In honor of the five-year anniversary of my graduation from Redwood High School, I want to throwback to my days as a filmmaker in a drama elective I took senior year. I’ve been told that in the five years since I took the class that the quality has increased immensely, with students creating school news announcements and legit viral web content, but back in my day, this was a class where me, 1-2 other females, and a whole bunch of dudes could kick it and pretend to make films.
By senior year of high school, I was a drama-nerd dead-set on being an indie film actress in LA, so I signed up for this class. My intentions started off completely pure: I wanted to learn something about cameras and video technology, act in every film-nerd’s videos, and map out a film career of my own.
What I ended up getting was a class full of nerds and stoners (almost all male!), most of whom were already my friends, where we did everything except make films. A lot of times we’d be instructed to break off into groups and go work on a film project, so I’d get into a group with ~the boys~, check out some video equipment, and then go roam around campus pretending to film. And sometimes we didn’t even do that: sometimes we wouldn’t even pretend to check out equipment and just escape to the lobby of the theatre where there was a nice big couch to chill on. Sometimes I’d tell my teacher I was joining ~the boys~ for a project, but instead I’d just get in my car and take an extended lunch period (all 45 minutes of 4th period and all 35 minutes of lunch) and go catch an episode of Ellen. But no matter what I chose to do with the class time, film-related or not, I looked forward to 4th period very much.
After a semester full of half-assed projects and hanging out with my friends, we were given a final assignment where each of us had to make and complete our own video projects to be screened on the last day. After we screened mine, my teacher gave me a look of amused disappointment, and told me it was the most vain thing he’d ever seen.
I present to you now a visual representation of how the biggest theatre-nerd almost didn’t pass a drama class: a music video for “Bulletproof” by La Roux, directed by, edited by, and starring me:
From the looks of the video, here’s an estimate of what was going through my head in the pre-planning stages:
Who should star in it? Me!
What should be the plot? Nothing!
What should the shots be? Whatever I think of at the moment!
Are there any props I should use? Nah. Oh wait– it’d be kinda cool if I played around with a twig, maybe! Like, I could stroke it or something!? OH–and there’s this Container Store coat-rack I spray-painted black for a dance performance to “Cell Block Tango” from Chicago! Maybe I can vamp around with it for a bit? I could even stage that part in the parking lot–that’d be so sick!

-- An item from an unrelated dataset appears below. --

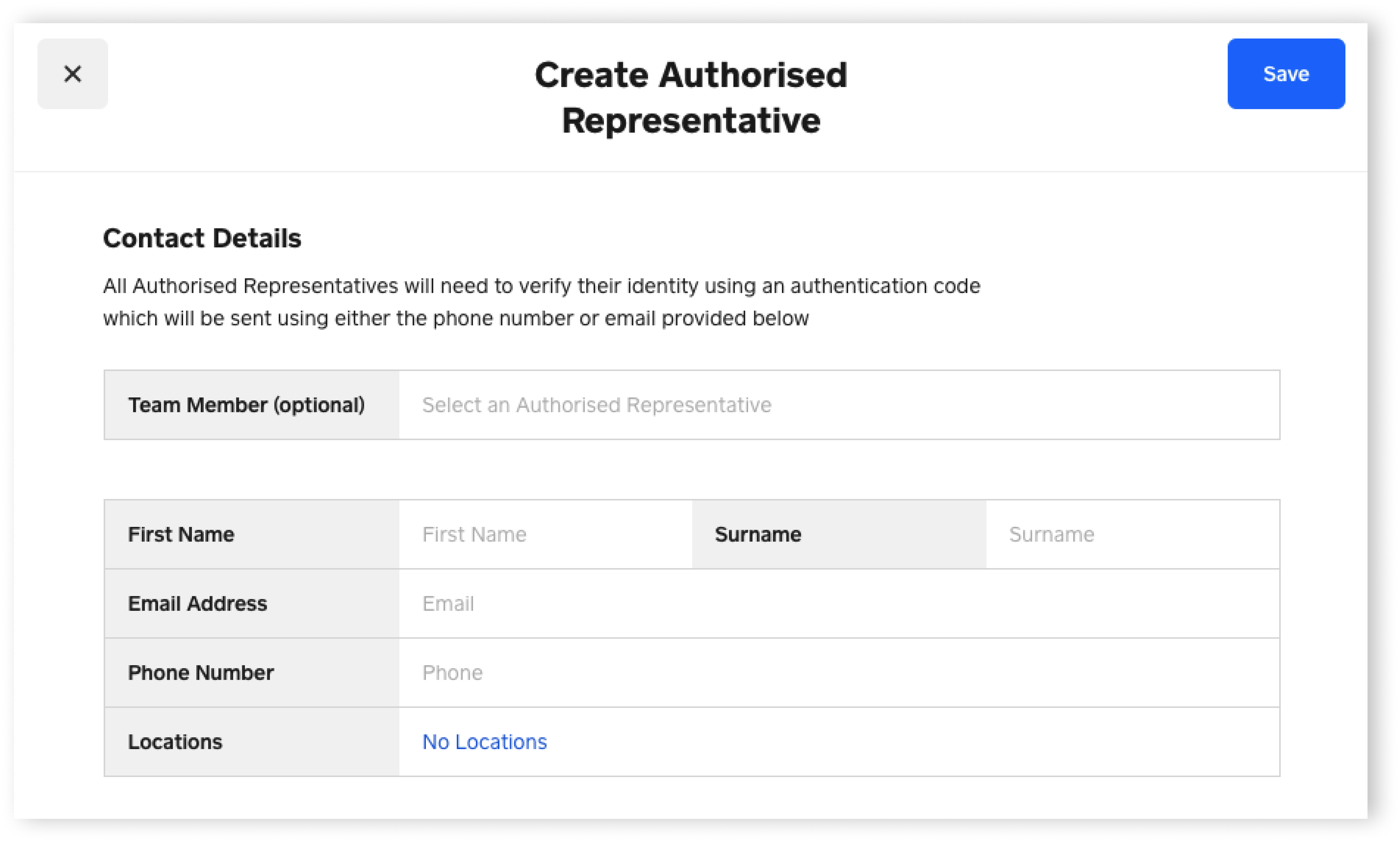Click the Locations row label
Viewport: 1400px width, 842px height.
click(x=175, y=742)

Should I learn the words? No! Just read them off a printed-out piece of paper and make sure the paper is out of the frame (or don’t!) Whatever!

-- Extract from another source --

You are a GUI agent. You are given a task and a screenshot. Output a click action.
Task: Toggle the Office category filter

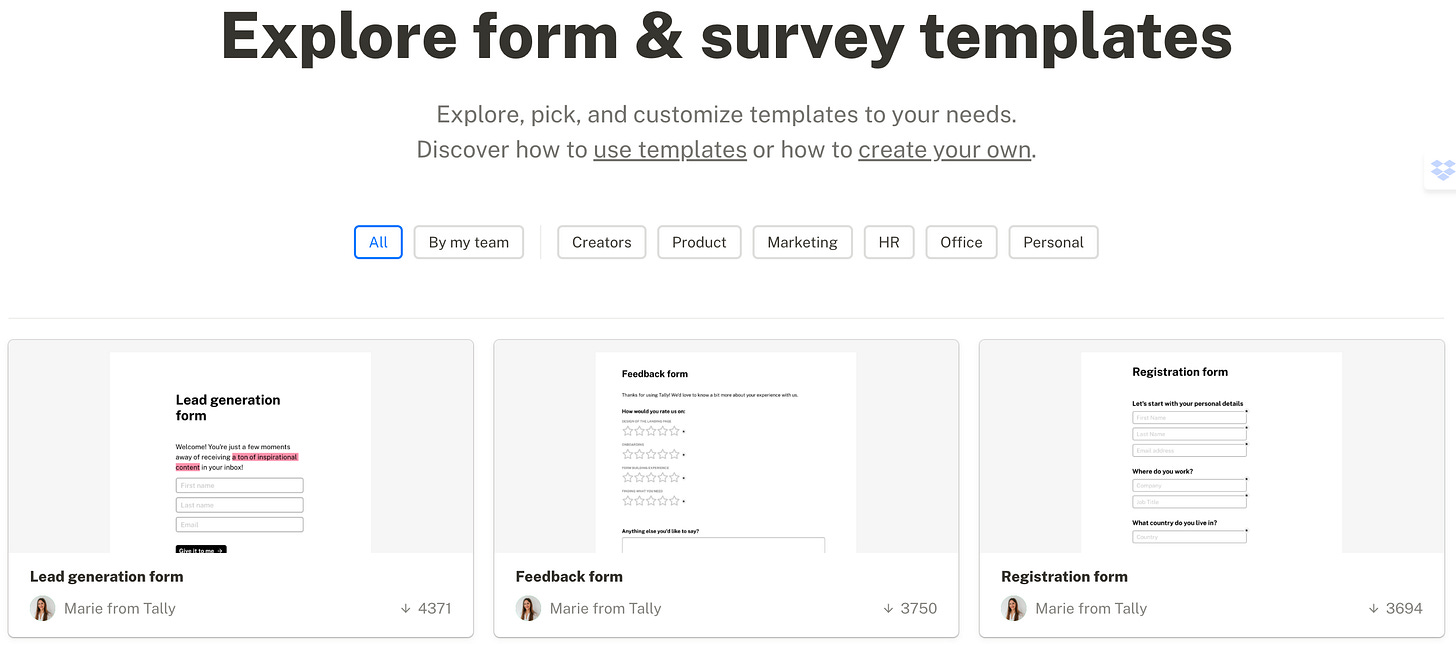coord(960,241)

But what should I do if I can’t get a crew? I don’t know, just film on a MacBook or something!
What should the editing be like? As erratic and unnecessary as possible, please!
Should anyone make a cameo? The ONLY person who should make a cameo is my elderly AP Lit teacher. I should walk down the school hallway like it’s a runway and she should be in the shot for a second, opening a door or something.
Is there any hip technology I should include? Something that’ll really impress my film teacher? Oh, you know those effects on the Photobooth on Macs? Use those!!! This is a film class, right!?
What if I don’t get enough footage and the deadline is here? Just cut off the end of the song! WHO CARES!
If a friend asks me to put it on YouTube so she can see it, what will I do since I don’t have a YouTube account? I guess I’ll make one!
But what will you call the channel? Probably something really humble and casual, like “The Megan Patsel Project.” Channel names are really easy to change, right?*
Honestly, as I watch this video back five years later, my biggest regret is forgetting to mute the audio from the camera. Amateur mistake.